THE AUDITORY MODELING TOOLBOX

Applies to version: 1.2.0

View the help

Go to function

BARUMERLI2022_FEATUREEXTRACTION - extract binaural and monaural cues from SOFA object

Program code:

function [varargout] = barumerli2022_featureextraction(sofa_obj, varargin)
%BARUMERLI2022_FEATUREEXTRACTION extract binaural and monaural cues from SOFA object
%
%   Usage: [template, target] = barumerli2022_featureextraction(sofa_obj)
%
%   Input parameters:
%       sofa_obj: Struct in SOFA format with DTFs
%
%   Output parameters:
%     template : internal templates with specific feature points
%     target   : (optional) preprocessed target struct
%
%   BARUMERLI2022_FEATUREEXTRACTION(...) computes temporally integrated
%   spectral magnitude profiles, itd and ild.
%
%
%   Additional input parameters: 
%
%     'fs'          Sampling rate. Default: 48kHz. 
%
%     'flow'        Low frequency for auditory bands. Default: 700Hz
% 
%     'fhigh'       High frequency for auditory bands.

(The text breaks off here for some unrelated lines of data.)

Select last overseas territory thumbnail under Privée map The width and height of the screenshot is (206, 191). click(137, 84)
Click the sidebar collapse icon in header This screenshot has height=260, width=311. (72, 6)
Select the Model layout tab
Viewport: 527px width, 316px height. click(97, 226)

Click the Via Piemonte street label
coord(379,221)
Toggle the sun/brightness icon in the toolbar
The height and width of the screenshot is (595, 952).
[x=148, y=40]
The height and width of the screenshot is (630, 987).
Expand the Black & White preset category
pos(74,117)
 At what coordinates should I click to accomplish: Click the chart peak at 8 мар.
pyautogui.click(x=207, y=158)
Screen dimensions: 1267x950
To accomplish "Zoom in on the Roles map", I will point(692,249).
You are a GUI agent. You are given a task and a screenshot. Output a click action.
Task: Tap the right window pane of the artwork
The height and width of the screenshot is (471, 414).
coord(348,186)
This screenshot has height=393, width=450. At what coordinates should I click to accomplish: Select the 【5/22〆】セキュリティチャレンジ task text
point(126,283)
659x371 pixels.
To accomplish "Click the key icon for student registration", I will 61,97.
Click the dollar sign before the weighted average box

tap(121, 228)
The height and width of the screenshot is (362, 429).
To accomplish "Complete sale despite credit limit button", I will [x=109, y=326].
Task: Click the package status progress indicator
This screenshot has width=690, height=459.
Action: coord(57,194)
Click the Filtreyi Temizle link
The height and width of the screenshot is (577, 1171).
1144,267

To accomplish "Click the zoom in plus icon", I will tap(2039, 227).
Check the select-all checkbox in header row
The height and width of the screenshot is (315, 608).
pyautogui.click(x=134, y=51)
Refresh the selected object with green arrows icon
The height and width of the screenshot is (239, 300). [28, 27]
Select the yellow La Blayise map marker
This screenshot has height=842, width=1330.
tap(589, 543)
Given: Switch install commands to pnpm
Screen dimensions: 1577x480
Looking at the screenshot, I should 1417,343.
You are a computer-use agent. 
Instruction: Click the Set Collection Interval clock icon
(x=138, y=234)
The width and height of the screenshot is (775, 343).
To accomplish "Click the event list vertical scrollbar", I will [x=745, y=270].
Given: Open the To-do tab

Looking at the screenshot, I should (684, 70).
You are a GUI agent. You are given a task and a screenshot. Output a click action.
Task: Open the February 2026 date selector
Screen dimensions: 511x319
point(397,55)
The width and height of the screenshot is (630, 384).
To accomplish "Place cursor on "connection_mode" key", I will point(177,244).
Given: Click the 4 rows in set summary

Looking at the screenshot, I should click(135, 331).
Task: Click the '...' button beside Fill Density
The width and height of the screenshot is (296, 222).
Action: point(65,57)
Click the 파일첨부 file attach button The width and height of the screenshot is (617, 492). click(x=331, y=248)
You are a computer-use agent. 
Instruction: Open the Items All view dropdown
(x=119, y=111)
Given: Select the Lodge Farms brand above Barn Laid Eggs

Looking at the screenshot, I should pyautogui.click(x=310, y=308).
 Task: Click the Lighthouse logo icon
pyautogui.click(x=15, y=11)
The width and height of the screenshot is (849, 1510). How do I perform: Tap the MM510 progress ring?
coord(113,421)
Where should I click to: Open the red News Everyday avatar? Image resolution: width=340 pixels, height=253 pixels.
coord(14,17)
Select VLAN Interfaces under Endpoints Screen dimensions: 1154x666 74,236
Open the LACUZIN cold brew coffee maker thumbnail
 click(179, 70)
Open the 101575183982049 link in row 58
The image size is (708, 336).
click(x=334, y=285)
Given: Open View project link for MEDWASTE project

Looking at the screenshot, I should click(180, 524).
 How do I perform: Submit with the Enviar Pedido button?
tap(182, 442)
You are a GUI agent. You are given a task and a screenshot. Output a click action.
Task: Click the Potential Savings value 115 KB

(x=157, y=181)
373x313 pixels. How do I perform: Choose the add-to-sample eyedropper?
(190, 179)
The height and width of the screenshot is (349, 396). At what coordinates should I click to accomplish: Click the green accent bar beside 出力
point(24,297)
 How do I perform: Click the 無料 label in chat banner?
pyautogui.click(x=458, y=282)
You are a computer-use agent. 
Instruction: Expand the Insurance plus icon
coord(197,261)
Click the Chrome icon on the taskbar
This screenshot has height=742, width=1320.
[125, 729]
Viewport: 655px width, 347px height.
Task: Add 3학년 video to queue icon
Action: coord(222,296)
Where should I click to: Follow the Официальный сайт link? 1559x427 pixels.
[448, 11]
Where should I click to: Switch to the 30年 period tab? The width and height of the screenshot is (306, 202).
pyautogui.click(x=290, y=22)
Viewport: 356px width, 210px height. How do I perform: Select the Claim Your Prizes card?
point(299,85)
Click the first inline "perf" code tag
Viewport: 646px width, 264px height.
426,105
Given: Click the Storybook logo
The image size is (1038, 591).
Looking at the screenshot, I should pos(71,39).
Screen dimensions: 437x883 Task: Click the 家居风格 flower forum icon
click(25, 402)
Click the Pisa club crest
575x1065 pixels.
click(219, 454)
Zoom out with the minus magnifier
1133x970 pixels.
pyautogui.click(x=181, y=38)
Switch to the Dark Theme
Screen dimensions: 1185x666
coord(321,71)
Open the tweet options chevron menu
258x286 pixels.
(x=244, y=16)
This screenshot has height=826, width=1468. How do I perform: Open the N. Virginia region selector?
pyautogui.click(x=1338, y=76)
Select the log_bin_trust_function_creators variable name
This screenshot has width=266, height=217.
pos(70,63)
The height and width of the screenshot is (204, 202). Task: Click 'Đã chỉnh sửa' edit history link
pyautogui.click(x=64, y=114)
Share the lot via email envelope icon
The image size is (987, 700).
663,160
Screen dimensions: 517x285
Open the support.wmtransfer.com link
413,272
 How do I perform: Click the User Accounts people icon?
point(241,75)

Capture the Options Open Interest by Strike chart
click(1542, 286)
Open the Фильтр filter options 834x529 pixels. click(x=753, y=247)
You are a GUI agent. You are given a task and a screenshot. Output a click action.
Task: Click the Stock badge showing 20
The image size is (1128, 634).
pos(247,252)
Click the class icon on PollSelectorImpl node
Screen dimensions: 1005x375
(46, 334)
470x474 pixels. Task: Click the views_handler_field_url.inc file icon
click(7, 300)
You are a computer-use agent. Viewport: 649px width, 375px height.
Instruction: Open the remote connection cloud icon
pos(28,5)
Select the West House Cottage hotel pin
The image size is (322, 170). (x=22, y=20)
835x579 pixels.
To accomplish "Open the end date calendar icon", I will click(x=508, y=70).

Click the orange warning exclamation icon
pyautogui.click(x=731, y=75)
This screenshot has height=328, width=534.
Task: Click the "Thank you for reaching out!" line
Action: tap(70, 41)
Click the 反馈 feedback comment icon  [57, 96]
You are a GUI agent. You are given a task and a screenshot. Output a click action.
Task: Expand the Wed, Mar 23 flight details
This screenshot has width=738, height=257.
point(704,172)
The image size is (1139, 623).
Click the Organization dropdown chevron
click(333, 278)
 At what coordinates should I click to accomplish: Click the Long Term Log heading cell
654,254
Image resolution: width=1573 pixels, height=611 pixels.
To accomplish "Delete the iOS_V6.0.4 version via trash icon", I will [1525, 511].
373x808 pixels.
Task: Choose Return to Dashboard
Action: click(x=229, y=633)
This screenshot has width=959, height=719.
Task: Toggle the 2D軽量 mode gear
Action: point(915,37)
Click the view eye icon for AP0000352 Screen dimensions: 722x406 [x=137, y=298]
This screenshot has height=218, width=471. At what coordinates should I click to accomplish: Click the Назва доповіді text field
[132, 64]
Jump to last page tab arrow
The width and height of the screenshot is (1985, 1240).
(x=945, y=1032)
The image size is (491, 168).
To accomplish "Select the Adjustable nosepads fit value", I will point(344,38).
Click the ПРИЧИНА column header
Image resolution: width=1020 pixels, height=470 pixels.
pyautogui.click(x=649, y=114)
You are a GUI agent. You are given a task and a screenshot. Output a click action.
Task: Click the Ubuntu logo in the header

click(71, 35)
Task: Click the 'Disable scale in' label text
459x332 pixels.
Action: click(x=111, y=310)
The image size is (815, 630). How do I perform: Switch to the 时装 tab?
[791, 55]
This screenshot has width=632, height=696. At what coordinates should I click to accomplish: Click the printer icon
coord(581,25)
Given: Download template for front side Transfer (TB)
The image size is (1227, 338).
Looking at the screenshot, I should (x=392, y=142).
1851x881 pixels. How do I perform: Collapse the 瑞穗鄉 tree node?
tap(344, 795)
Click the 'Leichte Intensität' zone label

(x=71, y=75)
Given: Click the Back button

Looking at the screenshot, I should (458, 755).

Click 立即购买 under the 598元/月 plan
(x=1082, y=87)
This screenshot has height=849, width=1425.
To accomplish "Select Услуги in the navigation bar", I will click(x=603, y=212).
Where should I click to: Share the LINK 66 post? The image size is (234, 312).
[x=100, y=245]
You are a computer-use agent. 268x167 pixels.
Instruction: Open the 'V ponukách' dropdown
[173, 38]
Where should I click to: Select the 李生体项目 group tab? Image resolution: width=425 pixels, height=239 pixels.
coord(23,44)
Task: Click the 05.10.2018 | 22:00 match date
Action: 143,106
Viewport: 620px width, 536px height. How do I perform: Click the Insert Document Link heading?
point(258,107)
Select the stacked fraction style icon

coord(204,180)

Default: 18kHz
% 
%     'space'       Auditory bands spacing. Default: 1 ERB
%         
%     'targ_az'     column vector to select the binaural stimulus in the 
%                   templates with the specified azimuth in degree shall 
%                   be used as target. Use in combination with targ_el. 
%                   Default: [].
%         
%     'targ_el'     column vector to select the binaural stimulus in the 
%                   templates with the specified elevation in degree shall 
%                   be used as target. Use in combination with targ_az. 
%                   Default: [].
%                     
%     'source_ir'   Specify a custom sound source to be convolved with HRTFs. 
%                   The default consider broadband noise. Default: []
%         
%     'source_fs'   Sampling rate of the source. Default: 0 Hz
% 
%   
%   Further, cache flags (see amt_cache) and plot flags can be specified:
%
%     'template'          Compute only templates.
%
%     'target'            Compute only targets.
%
%     'pge'               Use spectral gradients as monaural cues. 
%
%     'dtf'               Use spectral amplitudes as monaural cues. 
%
%     'monaural_none'     Do not use monaural cues. 
%
%     'reijniers'         Compute feature space as in Reijniers et al. 2014
%       
%     'source'            Use sound source provided with the parameter source_ir 
%                         to compute targets.
%
%
%
%
%
%   See also: barumerli2022
%
%   Url: http://amtoolbox.org/amt-1.2.0/doc/modelstages/barumerli2022_featureextraction.php

% Copyright (C) 2009-2022 Piotr Majdak, Clara Hollomey, and the AMT team.
% This file is part of Auditory Modeling Toolbox (AMT) version 1.2.0
%
% This program is free software: you can redistribute it and/or modify
% it under the terms of the GNU General Public License as published by
% the Free Software Foundation, either version 3 of the License, or
% (at your option) any later version.
%
% This program is distributed in the hope that it will be useful,
% but WITHOUT ANY WARRANTY; without even the implied warranty of
% MERCHANTABILITY or FITNESS FOR A PARTICULAR PURPOSE.  See the
% GNU General Public License for more details.
%
% You should have received a copy of the GNU General Public License
% along with this program.  If not, see <http://www.gnu.org/licenses/>.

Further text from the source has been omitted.